Contemporaneamente quegli anni sono coincisi con un momento di grande vitalità dal basso dell'architettura italiana emergente, con un misto di neo-situazionismo, riscoperta radicale, scossoni digitalisti, ad alimentare la sensazione che, finalmente, qualcosa di nuovo e laico si stesse muovendo, dopo almeno due decenni di torpore accademico e di stagnazione sperimentale.
Appare quindi evidente come il maggior numero di queste opere 'promesse' venisse caricato di aspettative e desideri almeno da una parte della cultura architettonica italiana, in attesa che questi segnali diversi scuotessero una società disabituata al contemporaneo e ai suoi nuovi spazi. Poi, al clamore delle scelte e dei primi rendering pubblicati, sono seguiti il lento, italico passare amministrativo del tempo, le difficoltà finanziarie, i cambi di gestione politica, l'atavica, pericolosissima sensazione che le scelte coraggiose sarebbero state lentamente, ma inesorabilmente, sepolte sotto quintali di carta bollata e di indifferenza pubblica.
È quindi interessante tornare, dopo qualche anno, sul luogo del delitto presunto e constatare che, invece, le due opere romane non solo sono state portate a compimento, ma sono soprattutto sopravvissute a tutti quei mali nazionali che hanno decretato la morte silenziosa di tanti importanti concorsi di architettura aggiudicati precedentemente. Merito evidente di chi ci ha creduto: i suoi committenti innamorati e fedeli, i curatori ostinati, le amministrazioni picaresche popolate, però, da tanti bravi, anonimi funzionari, e i progettisti che hanno resistito, nel tempo, all'idea di mandare tutto all'aria prima del compimento.
Credo che sia importante guardare innanzitutto a queste opere come a straordinarie forme di resistenza culturale a un contesto indifferente alla qualità e alla sperimentalità applicata al reale, e insieme leggerle come dei segnali inesorabili che anche in Italia "si può fare" e che si possono generare luoghi urbani portatori di un modo diverso e problematico di immaginare oggi lo spazio pubblico. Il MACRO è uno di questi esempi concreti da indagare e capire nei prossimi anni. Scrivo questo perché sarebbe bello pensare che, una volta tanto, la critica e le riviste possano permettersi il lusso di tornare, dopo qualche tempo, e magari con l'architetto che li ha progettati, sui luoghi celebrati alla loro nascita, per verificare come la vita reale e la gente abbiano abitato, trasformato e magari anche contestato l'opera di architettura che ha cambiato i destini di quella porzione di città.

§ DATI FORNITI:

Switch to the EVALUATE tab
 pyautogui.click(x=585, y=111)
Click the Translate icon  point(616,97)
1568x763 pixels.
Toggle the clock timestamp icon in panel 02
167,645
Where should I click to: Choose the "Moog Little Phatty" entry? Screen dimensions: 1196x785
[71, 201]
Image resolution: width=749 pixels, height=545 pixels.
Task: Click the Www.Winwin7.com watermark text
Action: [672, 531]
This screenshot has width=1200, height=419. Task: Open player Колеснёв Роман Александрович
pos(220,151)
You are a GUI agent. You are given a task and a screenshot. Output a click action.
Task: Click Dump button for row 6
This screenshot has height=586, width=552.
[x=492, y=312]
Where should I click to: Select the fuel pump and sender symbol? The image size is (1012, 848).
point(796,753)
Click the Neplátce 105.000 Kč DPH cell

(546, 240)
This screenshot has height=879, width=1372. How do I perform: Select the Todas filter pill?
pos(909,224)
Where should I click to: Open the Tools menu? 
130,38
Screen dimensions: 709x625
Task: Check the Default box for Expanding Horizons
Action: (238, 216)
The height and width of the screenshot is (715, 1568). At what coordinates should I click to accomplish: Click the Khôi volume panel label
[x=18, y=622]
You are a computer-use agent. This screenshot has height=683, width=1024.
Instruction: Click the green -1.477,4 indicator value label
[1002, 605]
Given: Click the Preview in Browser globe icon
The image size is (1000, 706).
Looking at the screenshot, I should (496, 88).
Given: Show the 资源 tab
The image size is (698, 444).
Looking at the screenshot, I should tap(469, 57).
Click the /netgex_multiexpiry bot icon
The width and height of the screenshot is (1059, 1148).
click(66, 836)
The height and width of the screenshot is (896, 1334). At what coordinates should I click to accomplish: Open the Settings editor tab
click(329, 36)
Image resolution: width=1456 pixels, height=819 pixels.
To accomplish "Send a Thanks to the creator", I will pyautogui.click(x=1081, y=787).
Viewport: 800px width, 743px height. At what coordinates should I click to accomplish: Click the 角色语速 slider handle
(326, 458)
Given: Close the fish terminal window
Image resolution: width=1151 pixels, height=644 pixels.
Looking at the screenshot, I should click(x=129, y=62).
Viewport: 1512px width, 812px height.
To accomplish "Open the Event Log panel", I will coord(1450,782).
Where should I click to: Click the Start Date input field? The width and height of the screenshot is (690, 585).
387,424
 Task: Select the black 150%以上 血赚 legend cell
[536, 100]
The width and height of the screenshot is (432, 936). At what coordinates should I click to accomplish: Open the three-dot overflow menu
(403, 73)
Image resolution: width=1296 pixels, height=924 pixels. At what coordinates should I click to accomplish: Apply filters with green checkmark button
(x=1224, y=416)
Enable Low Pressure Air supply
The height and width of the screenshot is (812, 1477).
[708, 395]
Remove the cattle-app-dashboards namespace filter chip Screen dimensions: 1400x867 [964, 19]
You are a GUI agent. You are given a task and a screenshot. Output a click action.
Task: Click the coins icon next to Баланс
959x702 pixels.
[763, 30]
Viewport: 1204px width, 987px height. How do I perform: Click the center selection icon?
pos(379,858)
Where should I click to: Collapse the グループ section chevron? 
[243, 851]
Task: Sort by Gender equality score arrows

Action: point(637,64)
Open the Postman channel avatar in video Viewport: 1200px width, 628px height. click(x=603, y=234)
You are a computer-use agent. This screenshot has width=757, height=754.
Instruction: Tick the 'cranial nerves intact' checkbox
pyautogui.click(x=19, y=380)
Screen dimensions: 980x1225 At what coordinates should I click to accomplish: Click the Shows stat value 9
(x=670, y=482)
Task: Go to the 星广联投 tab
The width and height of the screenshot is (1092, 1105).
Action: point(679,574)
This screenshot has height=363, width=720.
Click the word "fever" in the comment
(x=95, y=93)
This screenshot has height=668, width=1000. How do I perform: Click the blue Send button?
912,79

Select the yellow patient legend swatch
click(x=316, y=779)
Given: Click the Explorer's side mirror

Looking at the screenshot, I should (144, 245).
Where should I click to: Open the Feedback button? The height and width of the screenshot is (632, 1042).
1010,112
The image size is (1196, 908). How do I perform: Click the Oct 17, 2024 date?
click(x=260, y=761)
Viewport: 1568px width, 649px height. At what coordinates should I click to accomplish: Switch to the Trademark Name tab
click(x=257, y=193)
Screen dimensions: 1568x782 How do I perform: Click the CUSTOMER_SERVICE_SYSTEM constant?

§ OBIETTIVI:
a) Riporta parola per parola il testo sull'architettura italiana, tutto quanto da "Appare quindi evidente" giù fino a "di indifferenza pubblica.".
b) Prosegui il testo sulle nuove opere di architettura a Roma, aggiungendo la parte che viene dopo la sua ultima frase.
I record qui riportati non servono per svolgere l'esercizio.

§ RISULTATI DELL'ESERCIZIO:
a)
Appare quindi evidente come il maggior numero di queste opere 'promesse' venisse caricato di aspettative e desideri almeno da una parte della cultura architettonica italiana, in attesa che questi segnali diversi scuotessero una società disabituata al contemporaneo e ai suoi nuovi spazi. Poi, al clamore delle scelte e dei primi rendering pubblicati, sono seguiti il lento, italico passare amministrativo del tempo, le difficoltà finanziarie, i cambi di gestione politica, l'atavica, pericolosissima sensazione che le scelte coraggiose sarebbero state lentamente, ma inesorabilmente, sepolte sotto quintali di carta bollata e di indifferenza pubblica.

b)
Camminando quindi tra i ponteggi e gli spazi che stanno prendendo definitivamente forma mi piace guardare al MACRO come a una promessa realizzata, a un luogo che non chiede altro che la vita quotidiana lo faccia vivere e lo metta in discussione. Il MACRO si è sempre presentato come un'opera critica e felicemente problematica. Espressione del talento inquieto della signora "in nero" M.me Odile Decq e opera-manifesto di un modo aperto di immaginare uno spazio per l'arte contemporanea che fosse anche un frammento urbano vitale nel cuore di Roma.
Non credo sia facile per alcuno lavorare nel ventre molle e stratificato della città millenaria; giocare con le memorie, i riferimenti visivi, letterari e sensuali, le immagini abbacinanti, le materie accumulate è sempre rischioso, anche per un autore di talento e ricchezza concettuale come la Decq. Si corre sempre il rischio di voler dire troppo e di cadere vittima di un narcisismo autobiografico che appesantisce anche il miglior progetto.
Ma l'impressione che si ha dal nuovo MACRO non è solo quella di un'opera che ha resistito bene agli anni passati per essere realizzata, ma soprattutto di un nuovo ingranaggio urbano contemporaneo con un sistema ricco e molteplice di esperienze spaziali che vanno oltre il semplice sistema espositivo per l'arte moderna e contemporanea. La volontà di mantenere tutto il sistema museo come un organismo instabile, innervato da un reticolo irrequieto di punti di vista, passerelle, percorsi, ballatoi, fa del MACRO un luogo urbano introverso che è innanzitutto un'esperienza della scoperta da parte del visitatore.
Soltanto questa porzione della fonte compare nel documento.